Collected data
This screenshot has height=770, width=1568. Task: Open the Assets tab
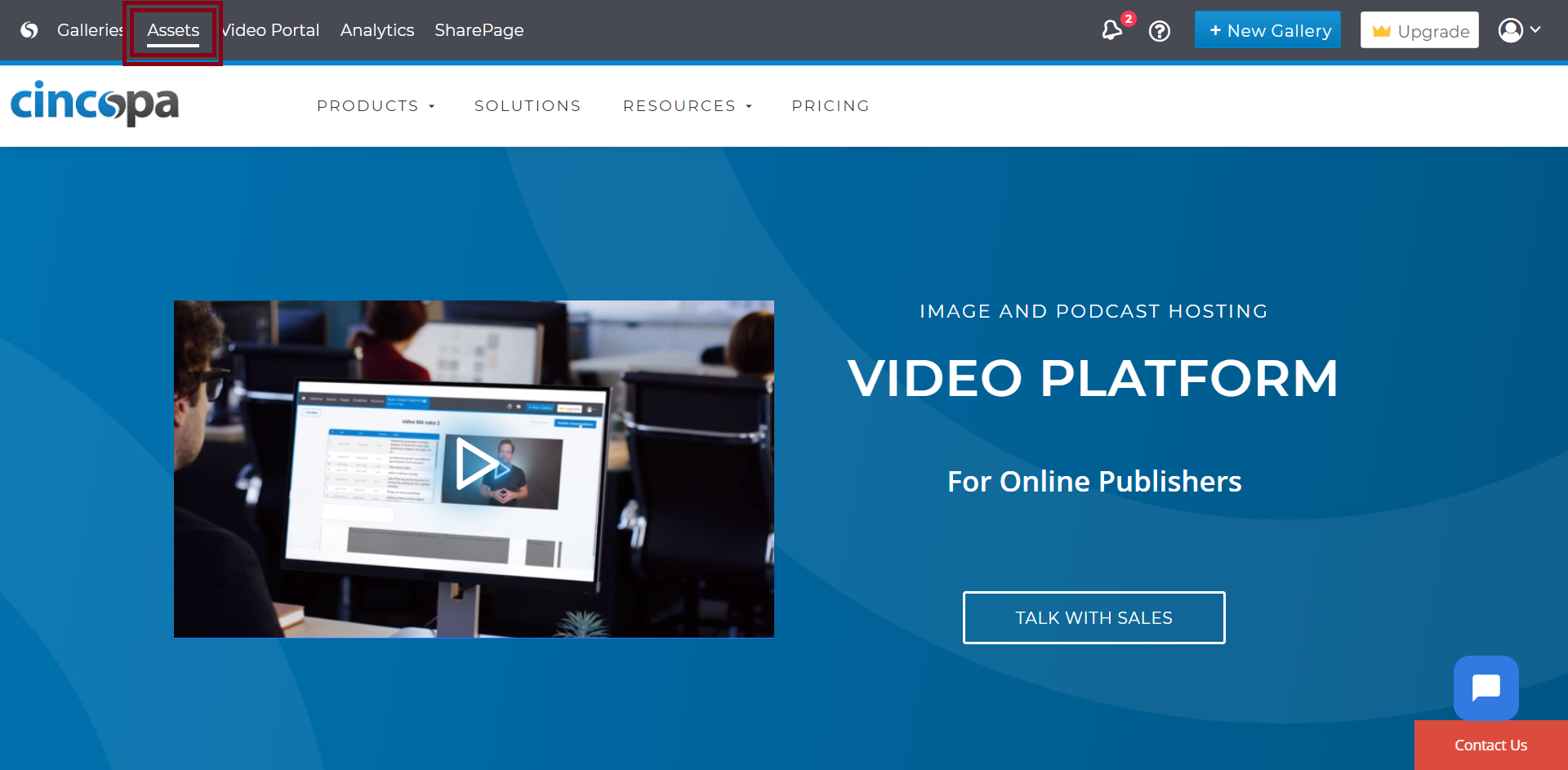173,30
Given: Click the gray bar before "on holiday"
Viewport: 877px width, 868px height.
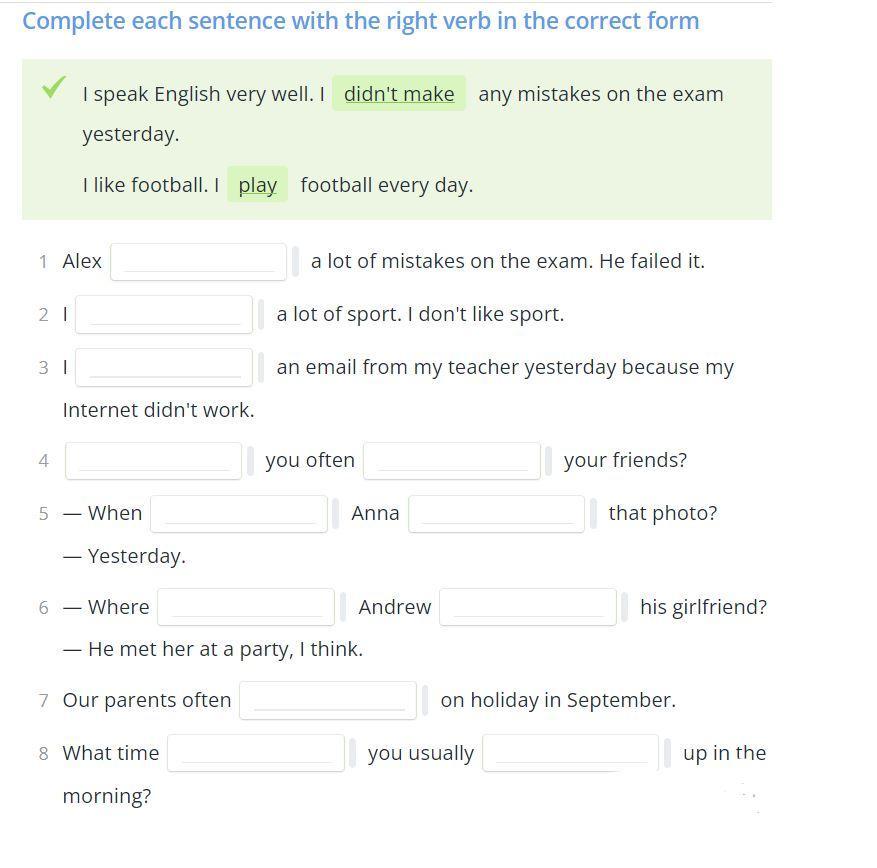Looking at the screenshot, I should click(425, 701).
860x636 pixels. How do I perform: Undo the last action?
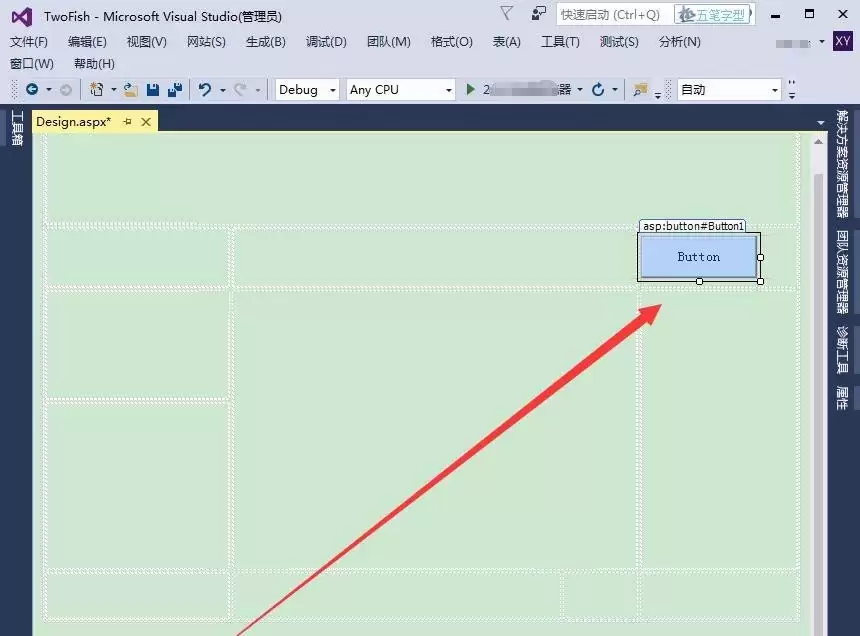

### Task item
Render all entries verbatim, excluding any pictures they hold.

### Exercise result
This screenshot has height=770, width=1568. Task: Open the Assets tab
173,30
Given: Click the gray bar before "on holiday"
Viewport: 877px width, 868px height.
Looking at the screenshot, I should click(425, 701).
860x636 pixels. How do I perform: Undo the last action?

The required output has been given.